SIAMO A RISCHIO DI DISTANZIAMENTO EMOTIVO

Da troppo tempo ormai non ci stringiamo più la mano, non ci abbracciamo, non vediamo più i dettagli delle espressioni del viso che spesso è coperto dalla mascherina che fa perdere lucentezza ed espressività anche agli occhi, insomma non c’è più una corporeità nelle relazioni sociali ed affettive.
Non sarà che il cosiddetto “distanziamento sociale” , se protratto nel tempo, comporta il rischio di un distanziamento emotivo?
Troppa vita ancora è limitata, a volte proibita, nel momento in cui si riduce la possibilità di incontrare amici o frequentare luoghi che permettono uno scambio relazionale, inclusi gli ambienti di lavoro…

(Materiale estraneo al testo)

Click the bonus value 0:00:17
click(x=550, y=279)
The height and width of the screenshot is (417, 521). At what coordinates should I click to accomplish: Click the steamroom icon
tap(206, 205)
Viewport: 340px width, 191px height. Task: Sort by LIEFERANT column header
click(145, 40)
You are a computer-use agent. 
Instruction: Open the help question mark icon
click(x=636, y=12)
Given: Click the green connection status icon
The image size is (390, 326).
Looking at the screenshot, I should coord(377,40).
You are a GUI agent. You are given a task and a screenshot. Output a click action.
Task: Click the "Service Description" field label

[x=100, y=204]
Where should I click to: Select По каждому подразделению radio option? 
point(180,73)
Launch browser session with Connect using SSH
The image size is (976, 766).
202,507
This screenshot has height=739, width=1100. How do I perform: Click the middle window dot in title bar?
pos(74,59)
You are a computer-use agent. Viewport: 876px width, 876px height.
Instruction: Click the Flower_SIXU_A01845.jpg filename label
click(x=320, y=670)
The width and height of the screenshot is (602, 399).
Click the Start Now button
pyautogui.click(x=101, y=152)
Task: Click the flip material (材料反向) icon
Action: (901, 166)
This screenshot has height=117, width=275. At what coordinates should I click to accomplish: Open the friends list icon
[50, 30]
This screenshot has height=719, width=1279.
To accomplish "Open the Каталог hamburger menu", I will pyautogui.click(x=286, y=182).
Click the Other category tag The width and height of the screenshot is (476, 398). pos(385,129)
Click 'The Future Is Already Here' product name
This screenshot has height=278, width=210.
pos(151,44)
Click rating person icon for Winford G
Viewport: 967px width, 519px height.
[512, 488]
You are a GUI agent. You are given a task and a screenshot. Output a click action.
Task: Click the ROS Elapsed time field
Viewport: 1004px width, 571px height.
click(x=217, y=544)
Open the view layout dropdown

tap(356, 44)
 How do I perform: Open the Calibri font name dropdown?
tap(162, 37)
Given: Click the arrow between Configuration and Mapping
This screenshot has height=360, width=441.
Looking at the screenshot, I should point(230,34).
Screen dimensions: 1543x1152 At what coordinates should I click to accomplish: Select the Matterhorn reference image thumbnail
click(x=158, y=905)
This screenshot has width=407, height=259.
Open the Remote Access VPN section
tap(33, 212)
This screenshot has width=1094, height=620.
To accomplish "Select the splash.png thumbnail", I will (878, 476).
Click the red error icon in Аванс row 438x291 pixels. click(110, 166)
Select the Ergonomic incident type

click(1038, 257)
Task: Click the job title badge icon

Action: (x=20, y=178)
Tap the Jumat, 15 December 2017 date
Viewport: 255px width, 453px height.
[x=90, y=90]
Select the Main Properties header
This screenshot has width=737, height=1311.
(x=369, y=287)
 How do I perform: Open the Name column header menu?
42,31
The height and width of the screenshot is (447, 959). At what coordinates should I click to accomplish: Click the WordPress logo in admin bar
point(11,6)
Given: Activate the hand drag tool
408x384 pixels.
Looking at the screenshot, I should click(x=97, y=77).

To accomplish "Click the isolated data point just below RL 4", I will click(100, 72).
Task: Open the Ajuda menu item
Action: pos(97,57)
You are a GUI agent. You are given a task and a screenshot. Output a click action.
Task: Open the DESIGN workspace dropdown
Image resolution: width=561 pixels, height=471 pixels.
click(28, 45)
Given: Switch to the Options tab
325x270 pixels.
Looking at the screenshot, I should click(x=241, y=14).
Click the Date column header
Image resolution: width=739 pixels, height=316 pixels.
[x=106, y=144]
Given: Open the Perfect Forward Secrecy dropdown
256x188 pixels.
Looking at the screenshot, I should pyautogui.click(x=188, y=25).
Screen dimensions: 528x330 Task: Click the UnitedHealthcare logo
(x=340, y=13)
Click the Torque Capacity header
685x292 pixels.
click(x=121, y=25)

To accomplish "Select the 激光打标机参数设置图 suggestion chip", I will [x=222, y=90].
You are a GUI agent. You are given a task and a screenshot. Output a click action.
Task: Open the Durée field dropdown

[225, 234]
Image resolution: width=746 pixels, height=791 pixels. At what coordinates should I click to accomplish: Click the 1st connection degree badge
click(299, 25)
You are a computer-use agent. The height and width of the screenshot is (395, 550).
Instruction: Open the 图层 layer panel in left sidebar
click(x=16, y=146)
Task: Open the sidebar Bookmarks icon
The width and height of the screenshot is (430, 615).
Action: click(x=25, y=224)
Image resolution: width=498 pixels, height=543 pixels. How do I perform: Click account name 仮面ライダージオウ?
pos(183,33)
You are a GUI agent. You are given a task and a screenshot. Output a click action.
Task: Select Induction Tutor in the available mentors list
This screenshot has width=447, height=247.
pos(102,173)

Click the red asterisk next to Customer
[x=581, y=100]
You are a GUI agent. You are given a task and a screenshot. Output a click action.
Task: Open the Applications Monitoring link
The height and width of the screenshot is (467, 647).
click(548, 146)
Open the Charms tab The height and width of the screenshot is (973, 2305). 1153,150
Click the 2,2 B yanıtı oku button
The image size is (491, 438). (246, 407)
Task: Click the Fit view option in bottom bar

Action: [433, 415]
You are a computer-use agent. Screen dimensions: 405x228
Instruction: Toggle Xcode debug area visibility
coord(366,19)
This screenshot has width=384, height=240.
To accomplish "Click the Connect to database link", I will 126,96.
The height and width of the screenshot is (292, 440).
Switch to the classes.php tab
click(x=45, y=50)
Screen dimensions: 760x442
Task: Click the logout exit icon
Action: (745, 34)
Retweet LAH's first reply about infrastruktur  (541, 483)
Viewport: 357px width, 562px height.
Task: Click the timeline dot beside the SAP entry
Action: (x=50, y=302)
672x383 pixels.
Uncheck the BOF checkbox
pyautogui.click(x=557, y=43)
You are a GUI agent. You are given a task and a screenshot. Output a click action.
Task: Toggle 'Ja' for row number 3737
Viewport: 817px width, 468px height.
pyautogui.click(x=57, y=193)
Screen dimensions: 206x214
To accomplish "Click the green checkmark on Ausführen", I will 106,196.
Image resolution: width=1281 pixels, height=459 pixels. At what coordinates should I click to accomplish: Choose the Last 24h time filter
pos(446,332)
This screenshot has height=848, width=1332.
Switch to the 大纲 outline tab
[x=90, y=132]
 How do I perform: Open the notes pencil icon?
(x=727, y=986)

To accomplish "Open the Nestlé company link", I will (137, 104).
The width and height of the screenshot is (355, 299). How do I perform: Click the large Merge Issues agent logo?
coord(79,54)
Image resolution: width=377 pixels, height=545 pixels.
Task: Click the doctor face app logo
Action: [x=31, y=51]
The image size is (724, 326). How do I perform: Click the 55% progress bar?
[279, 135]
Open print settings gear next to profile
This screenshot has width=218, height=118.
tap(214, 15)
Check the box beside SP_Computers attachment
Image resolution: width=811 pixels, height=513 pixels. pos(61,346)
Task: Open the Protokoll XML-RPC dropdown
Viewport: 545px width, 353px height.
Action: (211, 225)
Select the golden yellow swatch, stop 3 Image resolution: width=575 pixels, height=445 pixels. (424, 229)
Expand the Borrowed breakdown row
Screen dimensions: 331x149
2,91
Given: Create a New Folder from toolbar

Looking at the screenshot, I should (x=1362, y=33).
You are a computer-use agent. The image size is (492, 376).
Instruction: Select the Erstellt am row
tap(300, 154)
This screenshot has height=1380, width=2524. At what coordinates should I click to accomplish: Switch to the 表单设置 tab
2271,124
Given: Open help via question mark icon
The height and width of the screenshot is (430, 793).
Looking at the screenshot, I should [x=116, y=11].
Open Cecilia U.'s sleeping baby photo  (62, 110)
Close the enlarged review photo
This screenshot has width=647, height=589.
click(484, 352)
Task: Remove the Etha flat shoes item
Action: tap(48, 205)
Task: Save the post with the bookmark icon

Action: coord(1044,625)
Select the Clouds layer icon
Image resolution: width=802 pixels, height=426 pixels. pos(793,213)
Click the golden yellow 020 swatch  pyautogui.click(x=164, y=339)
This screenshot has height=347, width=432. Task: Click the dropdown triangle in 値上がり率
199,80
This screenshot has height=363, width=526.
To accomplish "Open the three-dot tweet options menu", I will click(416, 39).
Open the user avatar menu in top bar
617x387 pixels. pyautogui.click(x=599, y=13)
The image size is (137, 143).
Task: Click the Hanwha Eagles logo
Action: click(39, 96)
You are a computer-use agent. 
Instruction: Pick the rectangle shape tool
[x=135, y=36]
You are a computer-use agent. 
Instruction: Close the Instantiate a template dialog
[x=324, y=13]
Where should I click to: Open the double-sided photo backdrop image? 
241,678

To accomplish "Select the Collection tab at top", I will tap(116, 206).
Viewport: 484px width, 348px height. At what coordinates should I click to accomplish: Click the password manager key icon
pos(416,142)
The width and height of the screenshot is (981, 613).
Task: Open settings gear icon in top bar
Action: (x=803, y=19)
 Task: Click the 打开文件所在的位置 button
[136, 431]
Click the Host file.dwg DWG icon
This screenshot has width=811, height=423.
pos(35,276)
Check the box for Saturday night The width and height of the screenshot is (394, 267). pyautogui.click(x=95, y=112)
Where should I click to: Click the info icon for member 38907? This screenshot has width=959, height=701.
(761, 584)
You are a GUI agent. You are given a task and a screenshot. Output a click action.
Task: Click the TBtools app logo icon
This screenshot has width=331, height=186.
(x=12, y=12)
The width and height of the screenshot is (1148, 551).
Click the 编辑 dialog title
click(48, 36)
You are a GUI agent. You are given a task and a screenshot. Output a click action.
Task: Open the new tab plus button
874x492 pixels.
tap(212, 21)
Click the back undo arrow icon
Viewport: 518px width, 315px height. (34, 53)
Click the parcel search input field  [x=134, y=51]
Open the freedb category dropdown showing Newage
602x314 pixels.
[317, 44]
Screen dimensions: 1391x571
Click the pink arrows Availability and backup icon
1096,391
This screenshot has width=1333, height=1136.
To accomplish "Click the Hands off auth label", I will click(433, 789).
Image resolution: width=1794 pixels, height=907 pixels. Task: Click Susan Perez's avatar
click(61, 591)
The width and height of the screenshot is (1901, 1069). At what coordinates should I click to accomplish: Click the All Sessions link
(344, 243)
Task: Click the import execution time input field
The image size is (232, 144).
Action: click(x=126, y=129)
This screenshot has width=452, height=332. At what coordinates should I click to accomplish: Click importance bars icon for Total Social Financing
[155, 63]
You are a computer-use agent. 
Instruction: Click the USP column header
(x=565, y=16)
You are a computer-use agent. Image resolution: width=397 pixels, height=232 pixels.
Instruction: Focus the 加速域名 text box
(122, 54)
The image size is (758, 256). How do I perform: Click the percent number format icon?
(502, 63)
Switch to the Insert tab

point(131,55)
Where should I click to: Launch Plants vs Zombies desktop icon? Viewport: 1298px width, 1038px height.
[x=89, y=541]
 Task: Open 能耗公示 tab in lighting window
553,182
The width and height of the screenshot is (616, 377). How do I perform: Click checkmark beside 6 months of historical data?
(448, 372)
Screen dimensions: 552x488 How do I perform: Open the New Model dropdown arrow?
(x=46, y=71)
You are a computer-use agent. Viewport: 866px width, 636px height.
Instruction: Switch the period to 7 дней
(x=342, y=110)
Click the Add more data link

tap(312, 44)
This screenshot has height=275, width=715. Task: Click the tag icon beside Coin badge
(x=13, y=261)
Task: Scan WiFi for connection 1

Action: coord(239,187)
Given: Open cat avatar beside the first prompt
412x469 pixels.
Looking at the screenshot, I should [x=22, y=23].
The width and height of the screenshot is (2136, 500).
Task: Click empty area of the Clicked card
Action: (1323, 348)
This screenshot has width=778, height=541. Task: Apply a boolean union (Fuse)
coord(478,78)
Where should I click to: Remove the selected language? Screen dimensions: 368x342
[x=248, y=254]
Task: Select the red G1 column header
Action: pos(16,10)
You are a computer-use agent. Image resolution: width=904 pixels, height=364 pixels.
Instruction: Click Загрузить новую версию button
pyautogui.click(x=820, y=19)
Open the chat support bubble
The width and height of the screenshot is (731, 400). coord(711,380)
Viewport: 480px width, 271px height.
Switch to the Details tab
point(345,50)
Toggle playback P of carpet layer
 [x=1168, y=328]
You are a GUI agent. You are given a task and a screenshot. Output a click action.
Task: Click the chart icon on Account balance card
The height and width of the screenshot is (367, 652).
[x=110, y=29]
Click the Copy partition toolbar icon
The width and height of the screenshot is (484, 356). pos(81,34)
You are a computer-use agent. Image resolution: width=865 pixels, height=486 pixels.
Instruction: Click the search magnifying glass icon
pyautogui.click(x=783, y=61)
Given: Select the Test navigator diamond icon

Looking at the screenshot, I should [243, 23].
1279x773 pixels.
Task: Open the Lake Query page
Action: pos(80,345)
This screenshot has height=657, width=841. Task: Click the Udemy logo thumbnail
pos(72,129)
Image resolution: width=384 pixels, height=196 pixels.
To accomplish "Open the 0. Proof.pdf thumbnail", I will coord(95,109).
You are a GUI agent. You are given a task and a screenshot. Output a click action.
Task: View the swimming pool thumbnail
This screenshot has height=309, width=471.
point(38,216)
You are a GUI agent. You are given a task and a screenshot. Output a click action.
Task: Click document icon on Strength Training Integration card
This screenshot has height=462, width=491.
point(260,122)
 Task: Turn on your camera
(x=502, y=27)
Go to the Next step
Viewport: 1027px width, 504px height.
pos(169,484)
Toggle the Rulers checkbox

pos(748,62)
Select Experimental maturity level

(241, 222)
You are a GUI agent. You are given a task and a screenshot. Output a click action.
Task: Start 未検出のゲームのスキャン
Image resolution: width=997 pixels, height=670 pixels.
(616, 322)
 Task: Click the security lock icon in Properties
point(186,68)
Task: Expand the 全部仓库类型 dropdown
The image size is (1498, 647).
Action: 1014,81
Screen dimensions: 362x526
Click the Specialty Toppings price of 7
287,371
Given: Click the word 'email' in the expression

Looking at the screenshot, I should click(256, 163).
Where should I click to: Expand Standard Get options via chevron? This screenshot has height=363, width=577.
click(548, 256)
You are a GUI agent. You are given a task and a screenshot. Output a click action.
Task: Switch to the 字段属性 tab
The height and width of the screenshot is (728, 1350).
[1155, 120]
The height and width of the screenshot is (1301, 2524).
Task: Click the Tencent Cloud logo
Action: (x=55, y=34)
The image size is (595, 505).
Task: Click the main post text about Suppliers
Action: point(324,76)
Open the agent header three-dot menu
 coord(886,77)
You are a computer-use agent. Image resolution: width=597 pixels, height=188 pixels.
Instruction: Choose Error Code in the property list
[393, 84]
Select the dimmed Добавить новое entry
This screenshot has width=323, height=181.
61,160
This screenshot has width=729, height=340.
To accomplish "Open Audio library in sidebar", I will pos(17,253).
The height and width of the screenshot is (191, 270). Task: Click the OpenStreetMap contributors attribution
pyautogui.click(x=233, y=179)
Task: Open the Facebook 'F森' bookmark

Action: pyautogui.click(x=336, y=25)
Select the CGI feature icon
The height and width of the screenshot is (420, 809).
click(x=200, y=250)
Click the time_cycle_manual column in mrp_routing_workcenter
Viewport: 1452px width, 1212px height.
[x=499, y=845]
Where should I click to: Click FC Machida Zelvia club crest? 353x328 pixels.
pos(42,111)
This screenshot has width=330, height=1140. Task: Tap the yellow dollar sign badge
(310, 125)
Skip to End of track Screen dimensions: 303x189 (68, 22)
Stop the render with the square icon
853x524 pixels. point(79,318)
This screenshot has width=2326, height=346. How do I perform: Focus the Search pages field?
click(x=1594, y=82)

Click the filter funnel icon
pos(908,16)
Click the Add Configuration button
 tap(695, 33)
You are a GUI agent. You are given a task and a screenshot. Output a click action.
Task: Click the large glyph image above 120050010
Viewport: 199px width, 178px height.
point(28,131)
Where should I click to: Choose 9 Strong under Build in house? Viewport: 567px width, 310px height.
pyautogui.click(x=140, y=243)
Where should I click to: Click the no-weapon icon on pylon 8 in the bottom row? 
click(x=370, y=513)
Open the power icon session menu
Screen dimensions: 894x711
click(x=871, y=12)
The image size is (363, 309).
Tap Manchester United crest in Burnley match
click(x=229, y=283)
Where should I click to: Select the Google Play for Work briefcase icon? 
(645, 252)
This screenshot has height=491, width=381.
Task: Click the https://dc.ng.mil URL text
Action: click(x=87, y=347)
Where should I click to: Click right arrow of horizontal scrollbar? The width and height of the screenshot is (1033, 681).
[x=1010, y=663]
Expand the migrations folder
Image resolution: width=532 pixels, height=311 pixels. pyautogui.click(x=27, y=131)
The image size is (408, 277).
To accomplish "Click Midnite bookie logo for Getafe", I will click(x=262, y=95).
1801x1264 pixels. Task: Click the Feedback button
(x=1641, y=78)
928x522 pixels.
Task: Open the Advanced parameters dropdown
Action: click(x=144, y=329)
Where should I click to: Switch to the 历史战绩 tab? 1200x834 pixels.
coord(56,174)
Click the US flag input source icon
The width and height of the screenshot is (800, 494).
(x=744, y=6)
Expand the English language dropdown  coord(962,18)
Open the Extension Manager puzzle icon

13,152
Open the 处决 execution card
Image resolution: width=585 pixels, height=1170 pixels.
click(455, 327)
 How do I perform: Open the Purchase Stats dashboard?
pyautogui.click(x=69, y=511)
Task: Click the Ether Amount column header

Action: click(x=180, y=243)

Questo vale ancora di più per la scuola, nella speranza che vengano ripristinate le lezioni dal vivo, in un contesto dove risulta fondamentale lo scambio culturale, relazionale, di interazione e socialità, fatti soprattutto di incontri e corporeità.
Aspetti che aumentano l’instabilità emotiva e l’insicurezza, diminuendo la forza di affrontare le criticità della vita, provocando una vera e propria disgregazione sociale.
Esiste inoltre un rischio meno visibile ma ancora più importante: quello della normalizzazione di quanto accaduto, dove gli eventi spiacevoli vengono sminuiti per sopportarne meglio il peso, esaltando invece gli aspetti positivi che l’esperienza negativa ha generato, evitando così che l’emozione dolorosa possa trovare uno spazio per essere espressa.
Inoltre, la diffusione di un clima di sospetto che fa vedere il prossimo come un possibile pericolo rischia di modificare in modo permanente la qualità delle relazioni, rendendoci sospettosi verso l’altro e spingendoci a mantenere le distanze, in un perenne stato di allerta per difenderci da qualcosa che “non si sa mai”, perdendo nel tempo la possibilità di fare gruppo.
Sappiamo invece tutti per esperienza diretta che la vicinanza fisica è un sostegno insostituibile nelle situazioni più difficili, perché favorisce una condivisione emotiva degli stati d’animo e delle emozioni, soprattutto in corrispondenza di vissuti dolorosi.
Il vero obiettivo quindi non può che essere il ritorno ad una normalità completa, non ad un surrogato fatto di regole che limitano la socialità delle persone, che non è un privilegio o una concessione, ma parte essenziale dell’esistenza di ogni individuo.